The carbohydrates in 100% fruit juice, including the sugars, are naturally occurring and come from the whole fruit from which it is squeezed.1

Juice fact:

Legally, 100% fruit juice can never contain added sugars. It is prohibited by law, whether the fruit juice comes from concentrate or not.1 In European law, if it says ‘fruit juice’, ‘pure fruit juice’ or 100% fruit juice on the packaging, that’s what it is, and only that.

Why do we use the term ‘sugars’ instead of ‘sugar’?

The plural ‘sugars’ is often used in place of ‘sugar’ to recognise that there is a mix of different naturally-occurring sugars in various fruit juices: fructose, glucose and sucrose, for example.

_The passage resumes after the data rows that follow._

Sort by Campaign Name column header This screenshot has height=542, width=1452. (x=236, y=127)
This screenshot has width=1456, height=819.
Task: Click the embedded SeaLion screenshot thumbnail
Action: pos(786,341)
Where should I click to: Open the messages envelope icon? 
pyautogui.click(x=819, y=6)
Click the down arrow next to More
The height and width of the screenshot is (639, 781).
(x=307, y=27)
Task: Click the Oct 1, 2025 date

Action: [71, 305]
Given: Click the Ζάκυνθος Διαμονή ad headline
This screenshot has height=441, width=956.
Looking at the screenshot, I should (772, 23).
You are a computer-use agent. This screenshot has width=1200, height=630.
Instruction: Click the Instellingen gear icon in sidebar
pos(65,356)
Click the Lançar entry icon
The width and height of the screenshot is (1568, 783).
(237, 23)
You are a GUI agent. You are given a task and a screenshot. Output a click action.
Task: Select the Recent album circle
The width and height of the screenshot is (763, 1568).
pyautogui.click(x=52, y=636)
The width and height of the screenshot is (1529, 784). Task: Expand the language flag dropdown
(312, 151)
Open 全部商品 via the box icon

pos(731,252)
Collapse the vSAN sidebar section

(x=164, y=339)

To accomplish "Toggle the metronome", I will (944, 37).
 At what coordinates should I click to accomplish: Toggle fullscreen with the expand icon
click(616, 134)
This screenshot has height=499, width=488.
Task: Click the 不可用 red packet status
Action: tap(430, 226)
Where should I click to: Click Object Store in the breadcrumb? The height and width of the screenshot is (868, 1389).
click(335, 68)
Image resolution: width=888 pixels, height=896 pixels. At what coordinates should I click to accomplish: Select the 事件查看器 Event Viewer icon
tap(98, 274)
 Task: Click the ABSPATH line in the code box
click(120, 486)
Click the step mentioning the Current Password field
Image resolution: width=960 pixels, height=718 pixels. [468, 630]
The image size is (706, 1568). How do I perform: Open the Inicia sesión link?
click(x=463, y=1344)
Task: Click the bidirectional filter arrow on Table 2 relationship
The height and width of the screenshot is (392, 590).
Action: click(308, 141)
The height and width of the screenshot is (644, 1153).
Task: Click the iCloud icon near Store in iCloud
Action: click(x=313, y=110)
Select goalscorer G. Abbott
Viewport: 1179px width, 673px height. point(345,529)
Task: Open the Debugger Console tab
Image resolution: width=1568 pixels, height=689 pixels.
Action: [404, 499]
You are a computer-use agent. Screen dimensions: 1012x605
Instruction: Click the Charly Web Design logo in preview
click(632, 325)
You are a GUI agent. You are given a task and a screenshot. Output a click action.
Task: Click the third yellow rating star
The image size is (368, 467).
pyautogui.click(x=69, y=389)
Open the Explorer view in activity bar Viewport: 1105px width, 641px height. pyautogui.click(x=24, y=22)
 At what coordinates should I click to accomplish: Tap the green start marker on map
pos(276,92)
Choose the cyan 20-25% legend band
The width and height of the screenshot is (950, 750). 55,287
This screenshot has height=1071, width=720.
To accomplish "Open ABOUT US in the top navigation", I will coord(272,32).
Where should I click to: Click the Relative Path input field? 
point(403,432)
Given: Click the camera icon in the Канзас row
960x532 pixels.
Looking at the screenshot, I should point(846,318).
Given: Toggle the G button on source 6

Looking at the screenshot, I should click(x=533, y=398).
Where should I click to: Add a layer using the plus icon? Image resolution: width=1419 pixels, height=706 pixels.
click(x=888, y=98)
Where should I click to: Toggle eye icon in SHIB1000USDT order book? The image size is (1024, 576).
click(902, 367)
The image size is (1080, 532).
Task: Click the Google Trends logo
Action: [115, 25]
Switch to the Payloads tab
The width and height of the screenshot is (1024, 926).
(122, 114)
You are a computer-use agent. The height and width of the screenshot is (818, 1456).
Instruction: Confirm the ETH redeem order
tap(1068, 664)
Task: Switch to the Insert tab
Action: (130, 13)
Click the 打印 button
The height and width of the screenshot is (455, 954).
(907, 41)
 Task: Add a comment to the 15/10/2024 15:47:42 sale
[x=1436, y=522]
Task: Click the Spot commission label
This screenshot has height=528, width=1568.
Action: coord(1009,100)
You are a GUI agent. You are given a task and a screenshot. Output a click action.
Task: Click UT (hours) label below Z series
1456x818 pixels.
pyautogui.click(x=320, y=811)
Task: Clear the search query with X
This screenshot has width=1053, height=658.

Are natural sugars better?

Too much sugar, no matter in which food, is not good for health, so it’s important to know how much is in food and drink.

How much sugar is in fruit juice?

Fruit juice contains around 10% sugar, which means one small glass of 150ml contains an average of 15g of sugars.2 (Learn more about what's inside fruit juice in our Nutrient Chart.)

To find out more on the sugars in fruit juice, take a look at our factsheet on the sugar profile of 100% orange juice as well as one on the nutritional profile of 100% orange juice.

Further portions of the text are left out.